_Task statement_
Word for word, repeat all the entries below, but without the pictures.

_Exercise inputs_
#####

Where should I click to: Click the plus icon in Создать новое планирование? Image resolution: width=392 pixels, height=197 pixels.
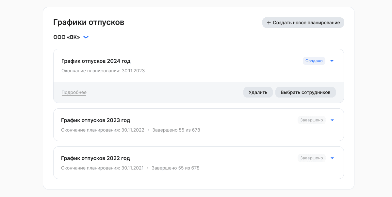(x=269, y=23)

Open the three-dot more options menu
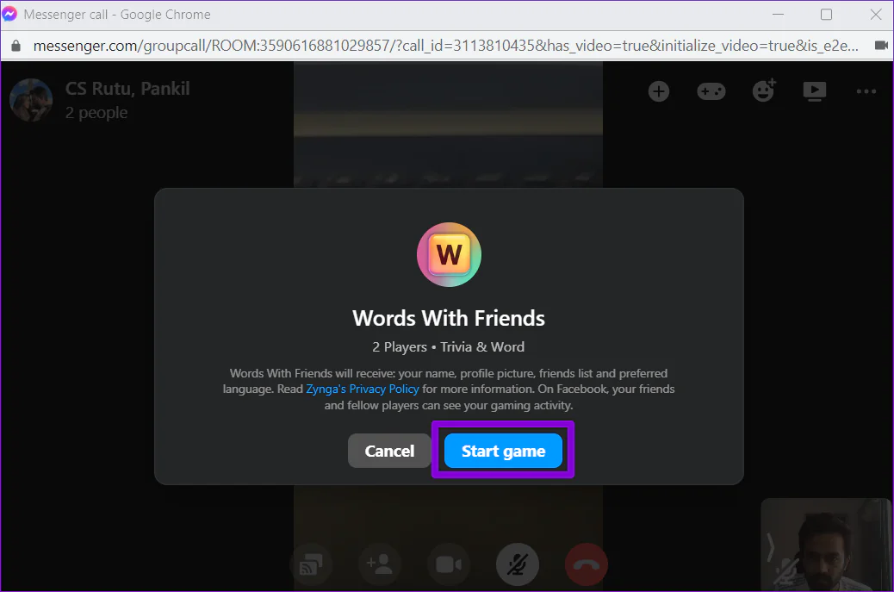866,90
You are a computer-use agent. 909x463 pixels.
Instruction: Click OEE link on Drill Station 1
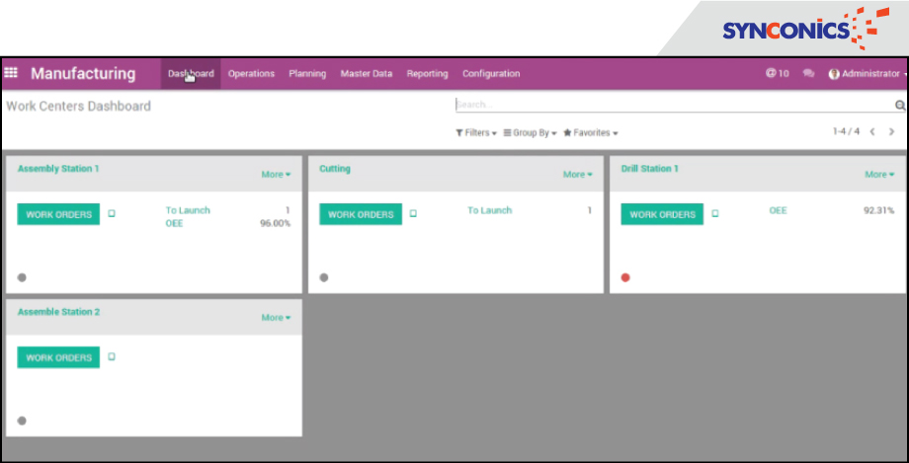coord(779,210)
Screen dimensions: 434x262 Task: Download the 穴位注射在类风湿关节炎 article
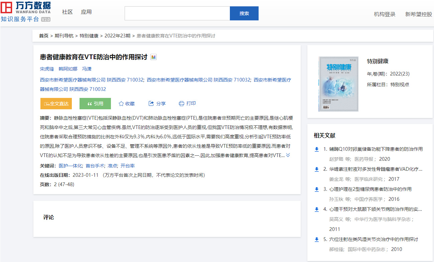pyautogui.click(x=316, y=239)
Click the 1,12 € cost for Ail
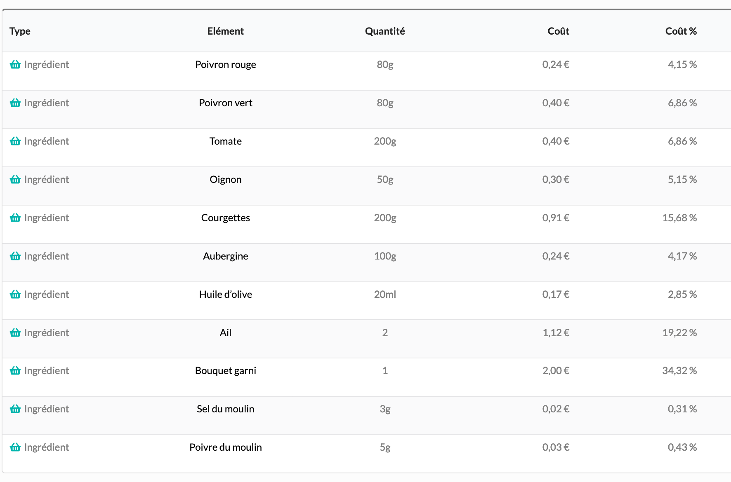Image resolution: width=731 pixels, height=482 pixels. click(556, 333)
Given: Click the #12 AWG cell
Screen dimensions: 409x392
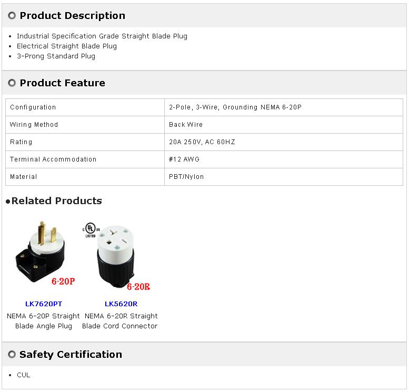Looking at the screenshot, I should tap(184, 159).
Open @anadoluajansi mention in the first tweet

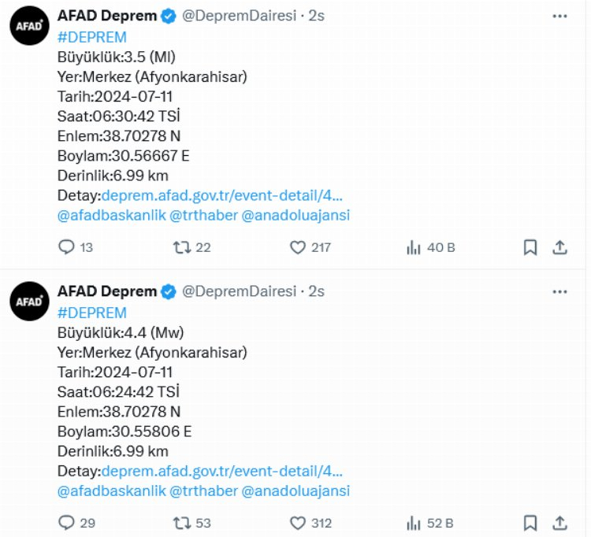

#####

_Exercise answer_
Where should I click to: Click the plus icon in Создать новое планирование? Image resolution: width=392 pixels, height=197 pixels.
(x=269, y=23)

Open the three-dot more options menu
866,90
You are a computer-use agent. 909x463 pixels.
Instruction: Click OEE link on Drill Station 1
coord(779,210)
Screen dimensions: 434x262 Task: Download the 穴位注射在类风湿关节炎 article
pyautogui.click(x=316, y=239)
Click the 1,12 € cost for Ail
Image resolution: width=731 pixels, height=482 pixels. click(556, 333)
Given: Click the #12 AWG cell
Screen dimensions: 409x392
Looking at the screenshot, I should tap(184, 159).
Open @anadoluajansi mention in the first tweet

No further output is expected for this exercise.